This accords with Martin Paver’s view. The problem, as he sees it, is that the construction industry is not good at learning from past experience. “What we’re doing is we’re trivialising all of this complexity and project management into three ‘Janet and John’ lessons learned,” he says, alluding to the 1950s children’s reading scheme.
Instead of big, abstract lessons, he believes that it would be more effective to take a large dataset of construction data and apply machine-learning techniques to find relevant information to make reference forecasts.
He gives the example of the challenge of installing an escalator on an underground transport system, something that has been done many times before.
“The first one took 16 weeks, for the second one 15 weeks. And it was the third that took us 27 weeks – and it took us 27 weeks because of these things here that we didn’t account for. We didn’t realise that, we didn’t realise this. And we know that. So when you do the survey, make sure you check for this, make sure you check for that. And then we should be able to put an escalator in between 14 and 16 weeks.”
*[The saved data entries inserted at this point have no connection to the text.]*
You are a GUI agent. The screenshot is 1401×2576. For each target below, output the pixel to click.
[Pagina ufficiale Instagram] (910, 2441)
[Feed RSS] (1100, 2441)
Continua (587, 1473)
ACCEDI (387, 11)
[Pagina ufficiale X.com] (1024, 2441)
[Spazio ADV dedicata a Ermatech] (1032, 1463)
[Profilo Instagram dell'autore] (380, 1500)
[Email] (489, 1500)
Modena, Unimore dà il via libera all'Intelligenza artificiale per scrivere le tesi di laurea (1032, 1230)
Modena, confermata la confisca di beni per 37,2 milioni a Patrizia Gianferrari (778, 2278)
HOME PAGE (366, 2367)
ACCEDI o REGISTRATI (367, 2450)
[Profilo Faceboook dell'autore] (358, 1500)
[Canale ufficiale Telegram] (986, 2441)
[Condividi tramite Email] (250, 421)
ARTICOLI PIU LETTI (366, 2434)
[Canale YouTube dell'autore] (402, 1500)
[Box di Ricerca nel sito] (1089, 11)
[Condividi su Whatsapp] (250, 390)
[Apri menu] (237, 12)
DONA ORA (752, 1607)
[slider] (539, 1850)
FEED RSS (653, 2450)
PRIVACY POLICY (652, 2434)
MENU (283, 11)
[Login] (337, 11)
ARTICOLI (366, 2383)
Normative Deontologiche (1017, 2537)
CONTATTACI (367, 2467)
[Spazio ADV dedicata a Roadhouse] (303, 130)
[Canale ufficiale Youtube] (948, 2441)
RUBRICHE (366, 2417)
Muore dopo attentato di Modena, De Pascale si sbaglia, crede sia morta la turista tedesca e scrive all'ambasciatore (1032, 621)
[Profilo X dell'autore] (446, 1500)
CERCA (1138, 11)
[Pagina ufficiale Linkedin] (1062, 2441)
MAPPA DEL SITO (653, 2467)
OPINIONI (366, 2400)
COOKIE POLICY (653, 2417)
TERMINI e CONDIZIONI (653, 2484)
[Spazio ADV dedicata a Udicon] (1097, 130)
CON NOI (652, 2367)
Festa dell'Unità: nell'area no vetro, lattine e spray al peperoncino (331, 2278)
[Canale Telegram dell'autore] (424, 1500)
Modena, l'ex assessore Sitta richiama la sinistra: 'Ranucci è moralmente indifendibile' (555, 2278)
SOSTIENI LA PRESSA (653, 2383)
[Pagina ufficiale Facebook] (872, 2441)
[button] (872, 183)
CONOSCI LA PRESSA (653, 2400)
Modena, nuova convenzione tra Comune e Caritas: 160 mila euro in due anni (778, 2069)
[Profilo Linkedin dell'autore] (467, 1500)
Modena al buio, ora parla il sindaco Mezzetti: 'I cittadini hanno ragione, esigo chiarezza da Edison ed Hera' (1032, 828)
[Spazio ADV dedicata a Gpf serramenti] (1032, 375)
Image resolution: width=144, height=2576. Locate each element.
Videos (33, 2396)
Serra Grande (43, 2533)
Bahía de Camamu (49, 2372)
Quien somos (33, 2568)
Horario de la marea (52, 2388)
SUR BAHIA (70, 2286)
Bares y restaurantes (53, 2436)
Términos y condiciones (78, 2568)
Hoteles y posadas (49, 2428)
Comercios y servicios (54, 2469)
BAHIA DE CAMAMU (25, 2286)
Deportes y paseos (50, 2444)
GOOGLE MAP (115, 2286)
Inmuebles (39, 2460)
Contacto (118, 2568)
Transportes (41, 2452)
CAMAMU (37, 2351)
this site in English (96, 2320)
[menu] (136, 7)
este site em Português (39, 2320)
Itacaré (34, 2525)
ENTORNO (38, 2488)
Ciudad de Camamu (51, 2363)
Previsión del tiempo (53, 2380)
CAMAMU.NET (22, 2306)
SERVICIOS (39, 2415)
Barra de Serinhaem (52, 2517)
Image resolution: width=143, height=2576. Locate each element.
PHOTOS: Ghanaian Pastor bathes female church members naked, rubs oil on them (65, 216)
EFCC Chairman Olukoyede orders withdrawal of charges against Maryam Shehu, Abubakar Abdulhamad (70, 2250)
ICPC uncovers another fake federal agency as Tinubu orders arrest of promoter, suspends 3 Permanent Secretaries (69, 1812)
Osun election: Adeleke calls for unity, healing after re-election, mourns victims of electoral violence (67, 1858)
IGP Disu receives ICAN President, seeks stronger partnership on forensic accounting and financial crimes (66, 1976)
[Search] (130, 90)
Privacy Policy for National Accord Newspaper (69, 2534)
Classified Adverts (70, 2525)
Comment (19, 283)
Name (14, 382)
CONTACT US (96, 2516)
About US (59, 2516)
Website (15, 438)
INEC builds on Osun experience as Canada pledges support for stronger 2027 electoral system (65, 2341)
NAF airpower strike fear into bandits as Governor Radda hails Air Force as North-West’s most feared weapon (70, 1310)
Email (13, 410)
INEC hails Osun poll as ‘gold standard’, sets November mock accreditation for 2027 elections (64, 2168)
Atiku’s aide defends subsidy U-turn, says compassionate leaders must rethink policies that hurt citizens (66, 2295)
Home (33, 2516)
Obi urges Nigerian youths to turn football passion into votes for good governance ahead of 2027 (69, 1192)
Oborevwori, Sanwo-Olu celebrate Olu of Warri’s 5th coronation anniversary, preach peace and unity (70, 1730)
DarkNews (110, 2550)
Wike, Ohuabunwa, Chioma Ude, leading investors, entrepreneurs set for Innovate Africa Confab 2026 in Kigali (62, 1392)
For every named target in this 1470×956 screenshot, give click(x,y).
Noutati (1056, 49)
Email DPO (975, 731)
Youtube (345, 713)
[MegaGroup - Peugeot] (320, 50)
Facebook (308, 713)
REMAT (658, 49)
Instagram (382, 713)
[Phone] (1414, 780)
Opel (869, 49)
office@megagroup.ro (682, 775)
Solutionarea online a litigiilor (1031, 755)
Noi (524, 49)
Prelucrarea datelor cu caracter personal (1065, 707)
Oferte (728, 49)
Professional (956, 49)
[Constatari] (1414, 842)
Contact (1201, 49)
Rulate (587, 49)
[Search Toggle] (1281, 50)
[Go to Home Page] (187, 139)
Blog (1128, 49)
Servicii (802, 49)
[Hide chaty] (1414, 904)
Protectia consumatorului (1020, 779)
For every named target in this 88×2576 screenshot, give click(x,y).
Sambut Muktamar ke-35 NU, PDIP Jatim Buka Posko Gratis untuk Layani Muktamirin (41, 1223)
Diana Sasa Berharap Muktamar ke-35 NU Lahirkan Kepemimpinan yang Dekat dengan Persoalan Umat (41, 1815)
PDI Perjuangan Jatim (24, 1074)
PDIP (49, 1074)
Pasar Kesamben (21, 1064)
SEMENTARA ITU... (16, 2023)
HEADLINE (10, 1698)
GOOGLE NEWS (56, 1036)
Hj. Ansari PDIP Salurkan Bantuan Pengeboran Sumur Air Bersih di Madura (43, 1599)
It’s a great idea in principle but the real challenge, if this approach is to be adopted, is getting hold of the historic data, and for this, Paver has proposed the creation of what he calls a “data trust”.
“You take your mistakes, your compensation events, your inspection data, every bit of data we can find,” he explains, “and we put each bit inside of a little safe.” The “safe” he refers to is a graph database. This database can then persist beyond the completion of the individual project, so that future projects can perform data analytics and learn directly from real-world case studies.
The big challenge of this approach is also one of incentives. Though Paver has passionately pursued a data-driven approach and has got the Oil & Gas Technology Centre on board as his first partner, other companies and organisations have expressed some scepticism, because the data requested is viewed as commercially sensitive. To mitigate this, Paver is proposing a federated ownership and access structure that will only give access to third-party analytics firms, rather than competitors.
It is still early days for the data trust scheme, and persuading the industry to change is a difficult task, but the benefit of fixing the problem is self-evident: there will be more cash to spread around.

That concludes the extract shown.